THOUSANDS OF SUPPORTERS of the former Italian prime minister Silvio Berlusconi have attended a rally to protest against his recent conviction by a Milan appeals court for tax fraud.

Supporters cheered their hero at Brescia’s ‘Everyone for Silvio’ rally, as police in riot gear separated them from jeering opponents.

As some arrived, waving pro-Berlusconi banners, some detractors shouted “jail, jail.” Helmeted police holding plastic body shields moved in between the noisy camps to prevent any physical violence.

The appellate court, in its ruling on Wednesday, also upheld a four-year prison term and a five-year ban from political office.

Berlusconi – who remains an MP while his party participates in Enrico Lette’s coalition – is to appeal to a higher court. The statute of limitations could run out on the case before the final appeal runs its course, which would essentially make the conviction fall by the wayside.

“Thank you, thank you, thank you,” Berlusconi told the crowd, almost drowned out by both applause and derisive hoots.

The billionaire businessman has regularly attributed his many criminal cases to prosecutors who he believes support left-leaning political rivals.

Detractors say his former governments made laws tailor-made to help his judicial woes, including one that said premiers can cite official duties as a “legitimate impediment” to put off trial hearings, delaying the end of trials and making it more likely statute of limitations could kick in.

Forced out – but became kingmaker again

Berlusconi was forced to resign in 2011 under the pressure of financial markets during the euro-zone sovereign debt crisis.

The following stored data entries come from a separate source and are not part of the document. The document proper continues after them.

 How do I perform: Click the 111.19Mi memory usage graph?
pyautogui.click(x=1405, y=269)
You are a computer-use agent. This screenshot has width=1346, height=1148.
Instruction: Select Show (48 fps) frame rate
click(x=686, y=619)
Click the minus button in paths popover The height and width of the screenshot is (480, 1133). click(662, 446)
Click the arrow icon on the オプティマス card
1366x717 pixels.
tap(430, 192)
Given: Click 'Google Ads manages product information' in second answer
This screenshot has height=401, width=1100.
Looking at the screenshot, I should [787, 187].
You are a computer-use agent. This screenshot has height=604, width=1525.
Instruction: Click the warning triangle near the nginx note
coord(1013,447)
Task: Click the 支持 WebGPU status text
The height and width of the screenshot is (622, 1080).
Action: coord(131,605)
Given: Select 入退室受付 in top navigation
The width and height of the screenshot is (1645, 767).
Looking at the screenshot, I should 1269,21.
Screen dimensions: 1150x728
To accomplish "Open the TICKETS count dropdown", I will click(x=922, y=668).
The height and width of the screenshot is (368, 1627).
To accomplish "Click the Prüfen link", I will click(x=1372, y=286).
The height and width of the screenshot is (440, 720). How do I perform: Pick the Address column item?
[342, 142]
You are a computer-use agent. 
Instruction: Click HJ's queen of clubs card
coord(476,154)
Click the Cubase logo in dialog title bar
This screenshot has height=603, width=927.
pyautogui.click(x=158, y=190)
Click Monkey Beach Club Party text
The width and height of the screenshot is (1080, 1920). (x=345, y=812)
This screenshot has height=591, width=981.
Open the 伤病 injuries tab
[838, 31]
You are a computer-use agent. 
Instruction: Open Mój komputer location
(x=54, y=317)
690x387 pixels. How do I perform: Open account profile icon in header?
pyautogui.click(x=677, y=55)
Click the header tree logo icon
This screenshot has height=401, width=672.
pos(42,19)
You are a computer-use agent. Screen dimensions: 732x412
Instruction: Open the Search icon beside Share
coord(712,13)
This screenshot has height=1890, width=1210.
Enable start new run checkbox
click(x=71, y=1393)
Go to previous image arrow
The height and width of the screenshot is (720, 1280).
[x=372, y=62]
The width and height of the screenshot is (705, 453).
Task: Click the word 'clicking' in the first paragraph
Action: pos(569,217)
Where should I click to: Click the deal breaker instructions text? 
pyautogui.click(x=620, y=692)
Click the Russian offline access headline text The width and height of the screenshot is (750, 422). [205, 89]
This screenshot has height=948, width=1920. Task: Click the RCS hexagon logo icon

Pushing for a political comeback that has seen his popularity steadily rebounded in opinion polls, he saw his forces win enough seats in Parliament in elections earlier this year to make his People of Freedom party the main coalition partner in Enrico Letta’s fledging government.

That made Berlusconi the coalition kingmaker at a time when the nation is counting on action to create jobs and enact political reform.

His supporters billed the rally as a pro-democracy event, dismissing criticism that it was a Berlusconi cheerleading opportunity.

Rally participants came “to say a flat ‘no’ to the political use of justice,” said Mariastella Gelmini, who had served as a Cabinet minister for Berlusconi. “It’s a problem regarding democracy, and not just Silvio Berlusconi,” she added.

The show of support comes as another crucial verdict by a criminal court nears.

Berlusconi is on trial in Milan on charges he paid an underage Moroccan teen for sex during infamous “bunga-bunga” parties at his villa and then used his office while premier to try to cover it up. Prosecutors are set to wrap up closing arguments on Monday.

Berlusconi has denied ever paying for sex and both he and the woman, Karima el-Mahroug, better known as Ruby, deny having any sexual contact. A verdict could come later this month.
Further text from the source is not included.